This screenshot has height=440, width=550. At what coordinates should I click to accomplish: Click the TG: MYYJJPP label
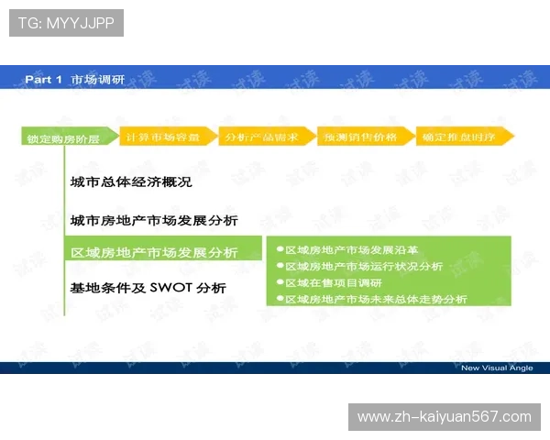[66, 22]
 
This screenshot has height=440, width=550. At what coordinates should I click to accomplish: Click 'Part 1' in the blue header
[43, 80]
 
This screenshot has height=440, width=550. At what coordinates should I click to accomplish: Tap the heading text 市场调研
[97, 80]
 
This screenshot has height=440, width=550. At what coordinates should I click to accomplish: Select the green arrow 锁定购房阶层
[66, 138]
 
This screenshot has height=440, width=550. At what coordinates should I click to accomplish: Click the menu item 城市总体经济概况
[131, 182]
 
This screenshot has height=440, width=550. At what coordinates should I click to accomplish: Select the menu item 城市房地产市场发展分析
[154, 221]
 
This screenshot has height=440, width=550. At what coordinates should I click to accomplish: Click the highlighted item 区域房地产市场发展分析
[154, 253]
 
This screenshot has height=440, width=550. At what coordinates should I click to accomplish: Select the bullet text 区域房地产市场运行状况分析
[363, 266]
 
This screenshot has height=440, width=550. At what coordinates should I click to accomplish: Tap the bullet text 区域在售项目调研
[333, 282]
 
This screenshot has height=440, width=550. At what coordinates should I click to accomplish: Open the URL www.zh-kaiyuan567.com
[444, 417]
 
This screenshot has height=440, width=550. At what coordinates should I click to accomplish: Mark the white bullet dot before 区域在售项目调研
[280, 282]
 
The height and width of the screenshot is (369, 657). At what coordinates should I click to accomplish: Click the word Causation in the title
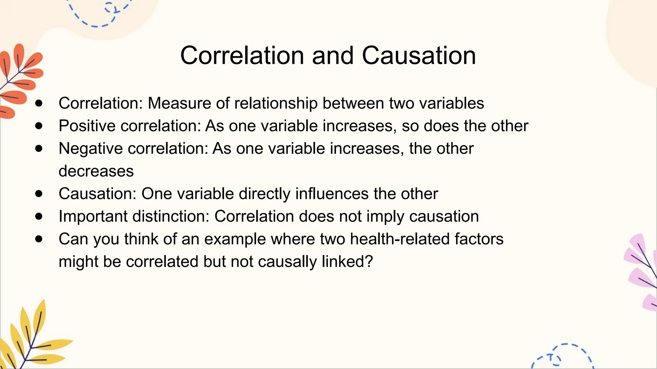click(x=419, y=56)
* * *
[GOAL OF THE EXERCISE]: Turn the lines from the one containing "the URL www.zh-kaiyuan567.com" through the last line, both included, into a JSON list of strings, one string per line, skipping blank lines. Leave the pictures out.

[EXERCISE SOLUTION]:
[
  "This screenshot has height=440, width=550. At what coordinates should I click to accomplish: Open the URL www.zh-kaiyuan567.com",
  "[444, 417]",
  "This screenshot has height=440, width=550. At what coordinates should I click to accomplish: Mark the white bullet dot before 区域在售项目调研",
  "[280, 282]",
  "The height and width of the screenshot is (369, 657). At what coordinates should I click to accomplish: Click the word Causation in the title",
  "click(x=419, y=56)"
]